Yohan Durand, de Berlin aux Europe de cross
Après son abandon lors du marathon de Berlin fin septembre, Yohan Durand a rebondi dans les champs de cross. Il dispute ses deuxièmes championnats de cross (chez les seniors (1)) ce dimanche 13 décembre à Hyères.
Le millésime 2015 Yohan Durand s’annonçait savoureux, dans la foulée de prometteurs et perfectibles débuts sur marathon à Paris en avril (2h14’00’’). Mais il fut finalement teinté d’un aigre goût en bouche l’automne venu.
L’athlète coaché par Pierre Messaoud visait les minima olympiques à Berlin (2) et a plié bagage au 34e kilomètre. Comme tout échec, les tentatives explications se sont mêlés dans un inextricable enchevêtrement (peut-être une partie de la préparation en altitude effectuée à Font Romeu, la gestion mentale, son rendement en course : sa foulée s’est-elle véritablement adaptée au macadam ? Quid de son incursion sur Marvejols-Mende ? etc…).

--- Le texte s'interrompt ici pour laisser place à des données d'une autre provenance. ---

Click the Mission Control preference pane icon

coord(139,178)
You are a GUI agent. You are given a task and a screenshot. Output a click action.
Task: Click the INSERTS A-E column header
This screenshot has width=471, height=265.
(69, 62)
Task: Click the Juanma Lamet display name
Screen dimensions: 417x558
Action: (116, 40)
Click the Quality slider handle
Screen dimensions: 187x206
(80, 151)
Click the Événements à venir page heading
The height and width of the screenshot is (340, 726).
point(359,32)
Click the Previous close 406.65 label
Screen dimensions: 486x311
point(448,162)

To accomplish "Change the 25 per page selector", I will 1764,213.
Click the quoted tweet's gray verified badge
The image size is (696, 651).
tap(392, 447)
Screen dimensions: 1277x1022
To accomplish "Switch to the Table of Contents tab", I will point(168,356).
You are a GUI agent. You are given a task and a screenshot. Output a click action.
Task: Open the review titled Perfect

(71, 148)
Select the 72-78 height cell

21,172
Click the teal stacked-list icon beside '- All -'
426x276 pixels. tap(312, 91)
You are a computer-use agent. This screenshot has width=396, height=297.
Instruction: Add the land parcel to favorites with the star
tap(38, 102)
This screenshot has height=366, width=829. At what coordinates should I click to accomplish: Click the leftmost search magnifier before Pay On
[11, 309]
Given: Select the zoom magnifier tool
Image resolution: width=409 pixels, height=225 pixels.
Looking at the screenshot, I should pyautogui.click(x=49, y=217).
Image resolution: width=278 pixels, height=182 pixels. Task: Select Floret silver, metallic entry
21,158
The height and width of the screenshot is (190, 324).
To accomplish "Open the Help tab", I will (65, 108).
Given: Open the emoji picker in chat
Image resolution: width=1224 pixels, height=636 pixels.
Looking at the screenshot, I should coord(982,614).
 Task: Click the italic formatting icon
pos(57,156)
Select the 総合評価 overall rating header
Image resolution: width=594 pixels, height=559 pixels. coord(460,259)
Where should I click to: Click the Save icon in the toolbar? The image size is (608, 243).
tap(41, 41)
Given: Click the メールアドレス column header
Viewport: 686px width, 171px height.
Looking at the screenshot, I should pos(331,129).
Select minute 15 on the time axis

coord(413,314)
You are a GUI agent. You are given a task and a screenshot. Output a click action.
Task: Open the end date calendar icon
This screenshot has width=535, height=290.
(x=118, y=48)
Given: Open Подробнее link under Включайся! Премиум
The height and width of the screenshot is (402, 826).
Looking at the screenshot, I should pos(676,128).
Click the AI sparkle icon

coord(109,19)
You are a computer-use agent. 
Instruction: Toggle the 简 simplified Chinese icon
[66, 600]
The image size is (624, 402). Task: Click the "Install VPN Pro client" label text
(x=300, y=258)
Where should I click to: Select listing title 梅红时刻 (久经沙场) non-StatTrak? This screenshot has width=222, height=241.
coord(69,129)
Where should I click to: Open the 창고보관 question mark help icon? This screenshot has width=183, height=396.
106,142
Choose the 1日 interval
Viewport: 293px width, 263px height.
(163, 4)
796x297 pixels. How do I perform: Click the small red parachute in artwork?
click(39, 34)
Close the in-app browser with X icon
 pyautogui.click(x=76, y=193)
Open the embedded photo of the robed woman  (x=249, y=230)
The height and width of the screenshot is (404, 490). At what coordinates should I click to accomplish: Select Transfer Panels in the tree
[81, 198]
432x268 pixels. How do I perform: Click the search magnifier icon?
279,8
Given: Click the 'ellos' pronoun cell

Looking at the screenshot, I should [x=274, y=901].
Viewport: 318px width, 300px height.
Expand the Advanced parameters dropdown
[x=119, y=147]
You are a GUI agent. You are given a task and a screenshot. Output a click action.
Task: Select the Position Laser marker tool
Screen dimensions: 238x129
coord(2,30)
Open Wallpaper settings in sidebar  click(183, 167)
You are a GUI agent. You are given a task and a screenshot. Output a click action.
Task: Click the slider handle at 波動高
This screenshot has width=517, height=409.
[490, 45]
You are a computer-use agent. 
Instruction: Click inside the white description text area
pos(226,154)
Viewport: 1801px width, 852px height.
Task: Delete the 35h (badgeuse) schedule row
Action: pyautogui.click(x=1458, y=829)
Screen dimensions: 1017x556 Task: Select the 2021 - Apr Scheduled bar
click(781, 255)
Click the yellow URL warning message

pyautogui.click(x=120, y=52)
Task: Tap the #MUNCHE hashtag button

Et à cela s’est s’ajouté l’inhérente déception, où l’on ressasse inlassablement sa course…sans que rien ne puisse changer. « La course était là. Il y avait vraiment un bon groupe » soulignait-il début novembre.
La frustration l’a chevillé au corps. « Ce qui me chagrine le plus, c’est le regret d’avoir abandonné alors que je pense que j’aurais malgré tout réalisé un chrono très intéressant » poursuivait-il. Son cerveau était programmé en mode minima olympique. Il ne pensait qu’à çà. Peut-être trop.
« Je pense que je me suis mis trop la pression. J’ai vraiment couru par rapport aux minima et non pour faire le meilleur temps possible. Est-ce que je me suis mis trop la pression car je suis parti longtemps en stage ? Tu fais les efforts pendant trois mois, tu t’isoles, tu fais tout ce qu’il faut et du coup, quand tu n’y es plus, tu n’as d’un coup plus d’objectifs » réfléchissait-il.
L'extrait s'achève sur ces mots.